Words like “revolution” are overused to describe progress in science, which is usually laborious and incremental. But in 1994, Shor quietly started one. While working at AT&T Bell Laboratories, he had absorbed discussions from Vazirani and Bennett. “I started thinking about useful things you could do with a quantum computer,” he says. “I thought it was a long shot. But it was a very interesting area. So I started working on it. I haven’t really told anyone about it.
Inspired by the success of other quantum algorithms with periodic or repetitive tasks, Shor developed an algorithm capable of dividing numbers into their prime factors (e.g., 21 = 7 x 3) exponentially faster than any classic algorithm. The implications were immediately obvious: prime factorization was the backbone of modern encryption. Finally, quantum computers had a truly revolutionary practical application. Shor’s algorithm “just made it clear that you have to drop everything” to work on quantum computing, says Vazirani.

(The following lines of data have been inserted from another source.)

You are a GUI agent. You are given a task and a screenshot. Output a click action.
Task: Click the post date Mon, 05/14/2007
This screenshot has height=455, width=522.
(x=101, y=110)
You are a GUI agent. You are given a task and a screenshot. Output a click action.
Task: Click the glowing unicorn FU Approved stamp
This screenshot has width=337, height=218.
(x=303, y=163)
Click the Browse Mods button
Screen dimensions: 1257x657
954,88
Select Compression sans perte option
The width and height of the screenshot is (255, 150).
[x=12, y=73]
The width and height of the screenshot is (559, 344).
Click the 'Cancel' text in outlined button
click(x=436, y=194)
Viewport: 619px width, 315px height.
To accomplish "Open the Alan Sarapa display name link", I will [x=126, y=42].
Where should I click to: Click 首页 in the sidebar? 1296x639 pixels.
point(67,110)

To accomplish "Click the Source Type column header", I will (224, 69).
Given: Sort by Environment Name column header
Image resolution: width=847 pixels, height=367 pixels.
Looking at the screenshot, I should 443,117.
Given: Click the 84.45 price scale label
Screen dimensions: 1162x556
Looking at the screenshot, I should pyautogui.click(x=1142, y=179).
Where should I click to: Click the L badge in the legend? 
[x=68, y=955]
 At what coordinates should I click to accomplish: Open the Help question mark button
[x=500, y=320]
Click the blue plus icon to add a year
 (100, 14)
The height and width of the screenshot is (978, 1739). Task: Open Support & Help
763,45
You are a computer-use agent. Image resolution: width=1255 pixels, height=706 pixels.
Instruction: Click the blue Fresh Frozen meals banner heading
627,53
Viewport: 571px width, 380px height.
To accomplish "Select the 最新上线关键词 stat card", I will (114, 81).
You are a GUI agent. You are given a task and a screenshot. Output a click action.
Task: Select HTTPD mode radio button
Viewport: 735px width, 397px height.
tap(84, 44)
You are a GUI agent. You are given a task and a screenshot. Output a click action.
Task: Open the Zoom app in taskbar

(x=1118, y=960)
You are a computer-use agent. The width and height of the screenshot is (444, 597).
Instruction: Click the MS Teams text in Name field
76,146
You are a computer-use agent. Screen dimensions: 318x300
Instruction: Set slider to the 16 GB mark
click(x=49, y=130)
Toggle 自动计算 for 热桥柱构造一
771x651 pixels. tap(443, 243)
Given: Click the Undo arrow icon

Although Shor had found a powerful use case for a quantum computer, he hadn’t solved the more difficult problem of how to build one, even in theory. The fragile quantum states that these devices could exploit to outperform classical computing also made them extremely vulnerable to errors. Moreover, error correction strategies for classical computers could not be used in quantum computers. Undeterred, at a conference on quantum computing in Turin, Italy, in 1995, Shor bet with other researchers that a quantum computer would factor a 500-digit number before a classical computer could. do it. (Even with today’s conventional supercomputers, factoring 500 digits would likely take billions of years.) Nobody took Shor’s bet, and some demanded a third option: that the sun goes out first. .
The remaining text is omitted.